Some limitations of LMI

Different stakeholders in the careers field (for example, practitioners, managers, teachers, researchers, policy makers, funders etc.) will want different LMI for different purposes. For example, for different ages and stages, career practitioners will need different types of LMI for students in schools. In Year 9, LMI related to subject choices is needed, while in Year 13, LMI related to choices of education, training and career pathways are likely to be needed.

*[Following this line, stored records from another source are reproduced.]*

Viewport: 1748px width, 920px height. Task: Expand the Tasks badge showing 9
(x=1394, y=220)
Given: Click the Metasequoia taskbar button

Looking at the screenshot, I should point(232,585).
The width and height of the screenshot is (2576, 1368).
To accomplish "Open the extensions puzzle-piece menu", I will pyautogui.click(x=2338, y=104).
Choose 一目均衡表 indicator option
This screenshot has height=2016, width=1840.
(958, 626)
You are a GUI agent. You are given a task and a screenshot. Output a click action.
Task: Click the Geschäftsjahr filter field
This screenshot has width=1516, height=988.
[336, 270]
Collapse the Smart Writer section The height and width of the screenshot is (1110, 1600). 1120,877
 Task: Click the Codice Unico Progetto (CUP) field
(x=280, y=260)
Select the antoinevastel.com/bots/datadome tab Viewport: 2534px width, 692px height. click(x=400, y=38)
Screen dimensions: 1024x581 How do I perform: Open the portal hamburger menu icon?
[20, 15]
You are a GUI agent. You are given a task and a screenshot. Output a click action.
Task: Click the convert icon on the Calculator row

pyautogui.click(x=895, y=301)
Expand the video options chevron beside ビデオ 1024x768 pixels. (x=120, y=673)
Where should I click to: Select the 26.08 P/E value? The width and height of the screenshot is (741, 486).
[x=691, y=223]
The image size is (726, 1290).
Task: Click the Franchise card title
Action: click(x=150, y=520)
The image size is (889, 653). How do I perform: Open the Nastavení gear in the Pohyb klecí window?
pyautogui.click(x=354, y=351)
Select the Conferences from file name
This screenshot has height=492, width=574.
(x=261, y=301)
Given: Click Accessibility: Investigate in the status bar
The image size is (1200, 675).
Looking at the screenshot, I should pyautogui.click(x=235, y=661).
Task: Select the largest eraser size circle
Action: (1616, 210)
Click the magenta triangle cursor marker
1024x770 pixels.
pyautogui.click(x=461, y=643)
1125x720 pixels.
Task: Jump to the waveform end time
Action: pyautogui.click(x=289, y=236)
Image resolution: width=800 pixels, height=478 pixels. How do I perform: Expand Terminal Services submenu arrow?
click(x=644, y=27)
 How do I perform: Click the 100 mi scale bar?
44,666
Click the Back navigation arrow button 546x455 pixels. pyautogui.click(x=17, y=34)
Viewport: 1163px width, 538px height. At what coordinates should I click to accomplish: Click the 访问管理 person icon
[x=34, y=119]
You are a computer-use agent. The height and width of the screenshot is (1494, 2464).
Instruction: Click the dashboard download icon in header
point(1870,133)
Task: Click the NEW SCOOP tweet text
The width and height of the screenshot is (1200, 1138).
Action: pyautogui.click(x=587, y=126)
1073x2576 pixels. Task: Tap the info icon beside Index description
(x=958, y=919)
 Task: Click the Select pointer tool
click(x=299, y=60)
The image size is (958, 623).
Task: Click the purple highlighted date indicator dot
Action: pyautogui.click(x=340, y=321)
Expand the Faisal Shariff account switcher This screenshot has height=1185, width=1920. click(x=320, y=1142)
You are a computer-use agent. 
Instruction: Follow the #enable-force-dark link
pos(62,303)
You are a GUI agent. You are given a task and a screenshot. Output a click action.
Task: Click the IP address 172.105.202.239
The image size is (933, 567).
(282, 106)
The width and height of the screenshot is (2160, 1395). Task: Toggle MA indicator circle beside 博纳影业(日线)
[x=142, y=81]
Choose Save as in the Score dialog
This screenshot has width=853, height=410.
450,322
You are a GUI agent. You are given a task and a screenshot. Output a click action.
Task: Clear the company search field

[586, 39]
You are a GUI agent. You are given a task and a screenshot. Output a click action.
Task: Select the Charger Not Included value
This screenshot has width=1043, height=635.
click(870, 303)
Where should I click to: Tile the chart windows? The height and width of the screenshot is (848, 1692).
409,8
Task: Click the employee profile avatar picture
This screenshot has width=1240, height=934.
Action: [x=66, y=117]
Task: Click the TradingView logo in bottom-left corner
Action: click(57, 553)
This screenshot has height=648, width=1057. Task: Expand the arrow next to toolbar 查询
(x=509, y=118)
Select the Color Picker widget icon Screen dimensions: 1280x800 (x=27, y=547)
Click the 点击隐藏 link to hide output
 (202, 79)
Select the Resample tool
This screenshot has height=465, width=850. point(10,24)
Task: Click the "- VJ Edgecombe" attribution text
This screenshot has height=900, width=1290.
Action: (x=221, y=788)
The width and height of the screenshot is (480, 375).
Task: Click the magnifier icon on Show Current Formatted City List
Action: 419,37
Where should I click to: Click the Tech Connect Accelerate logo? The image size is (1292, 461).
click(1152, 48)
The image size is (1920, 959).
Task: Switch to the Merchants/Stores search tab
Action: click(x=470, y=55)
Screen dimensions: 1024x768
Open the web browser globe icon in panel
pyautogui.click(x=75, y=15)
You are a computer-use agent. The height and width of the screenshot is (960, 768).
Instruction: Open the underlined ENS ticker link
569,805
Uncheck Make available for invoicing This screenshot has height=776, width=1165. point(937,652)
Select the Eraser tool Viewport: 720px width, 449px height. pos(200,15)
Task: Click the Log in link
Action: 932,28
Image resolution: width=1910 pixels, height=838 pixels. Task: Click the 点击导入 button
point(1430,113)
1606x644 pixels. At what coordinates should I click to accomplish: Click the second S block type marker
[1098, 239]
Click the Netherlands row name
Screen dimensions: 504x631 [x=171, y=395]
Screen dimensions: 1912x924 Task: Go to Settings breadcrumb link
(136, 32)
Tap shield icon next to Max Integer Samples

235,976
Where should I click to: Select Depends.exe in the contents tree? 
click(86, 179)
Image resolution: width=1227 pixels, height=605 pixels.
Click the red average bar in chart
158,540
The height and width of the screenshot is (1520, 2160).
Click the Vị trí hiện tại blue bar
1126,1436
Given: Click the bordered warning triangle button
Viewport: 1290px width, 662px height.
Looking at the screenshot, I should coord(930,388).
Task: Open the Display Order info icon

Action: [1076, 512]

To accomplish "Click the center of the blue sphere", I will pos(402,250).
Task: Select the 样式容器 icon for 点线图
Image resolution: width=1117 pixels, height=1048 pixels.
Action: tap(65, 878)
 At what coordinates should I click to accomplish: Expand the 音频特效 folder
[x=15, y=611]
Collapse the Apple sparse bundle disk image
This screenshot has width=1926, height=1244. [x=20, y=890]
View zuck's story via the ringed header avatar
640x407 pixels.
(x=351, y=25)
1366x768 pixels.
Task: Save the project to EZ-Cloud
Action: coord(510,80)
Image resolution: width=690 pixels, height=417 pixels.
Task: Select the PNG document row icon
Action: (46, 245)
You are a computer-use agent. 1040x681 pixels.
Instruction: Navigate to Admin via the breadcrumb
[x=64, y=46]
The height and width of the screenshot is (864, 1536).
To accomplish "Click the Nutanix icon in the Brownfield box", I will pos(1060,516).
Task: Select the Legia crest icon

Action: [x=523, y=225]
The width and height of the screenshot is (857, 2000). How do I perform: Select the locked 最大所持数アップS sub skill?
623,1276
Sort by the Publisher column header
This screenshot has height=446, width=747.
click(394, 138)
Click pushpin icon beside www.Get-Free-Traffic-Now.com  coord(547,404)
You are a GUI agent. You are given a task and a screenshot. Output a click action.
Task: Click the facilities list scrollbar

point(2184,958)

Official national and regional statistical agencies are a major source of official LMI. All data are collected for a purpose and the process of collection is usually costly. So, when reviewing different sources of LMI, we do need to be mindful of how they were collected (that is, what methods of data collection were used, like interviews compared with statistical surveys) and why (for example, to inform government policy, to guide resource allocation, or to support individuals in labour market transitions). Methods of data collection and purposes for which data are collected are likely to determine the type and sometimes the quality of data.

Statistical agencies are increasingly providing access to data through tools that help users to visualise the data (that is, through graphs and charts).

Limitations: Different data sets can often be downloaded in spreadsheet format from statistical agency websites. One problem is that it is hard to make sense of large spreadsheets. There is an increasing provision of  summary reports, but these are more often geared to economic reporting for policy purposes rather than the type of LMI that we are looking for.

Open data

There may be problems in accessing official data because of the structure and form in which they are being published (that is, for particular audiences, like policy makers), with different datasets sometimes linked together. But with the move towards ‘open data’, different agencies and organisations are starting to produce their own data portals, especially on a regional or city level. With fast growing research and development around big data, together with the use of cloud computing, access to graphical interfaces and visualisations are becoming more common.

More Resources

Check out your national, regional and local Careers Service. Most career services provide Labour Market Information.

LMI for All in the UK is a government funded service providing free access to an API for up to date data around LMI.

The Cedefop Skills-OVATE portal provide tools and reports for labour market information for Skills-OVATE offers detailed information on the jobs and skills employers demand based on online job advertisements (OJAs) in 32 European countries. It is powered by Cedefop's and Eurostat's joint work in the context of the Web Intelligence Hub.

Questions for reflection

Different Types of LMI
Reflect on how the distinction between 'hard LMI' and 'soft LMI' can impact the interpretation and utility of labor market data in career guidance.
Importance of LMI
Why do you think high-quality, current LMI is crucial for effective career practice? Discuss how outdated or low-quality LMI might affect career advice.
Sources of LMI
Considering the variety of sources for LMI, like statistical agencies and conversations with employers, which sources do you think are most reliable for specific types of career advice and why?
Formats of LMI Presentation
How do the different formats of presenting LMI (e.g., statistical formats, visualizations) influence its accessibility and usefulness to different audiences?
Limitations of LMI
Reflect on some limitations of LMI from different sources. How might these limitations affect decision-making for career guidance?
Tools for Accessing LMI
Discuss the impact of tools like the Cedefop OVATE portal on the accessibility of labor market information. How do these tools change the landscape of career guidance?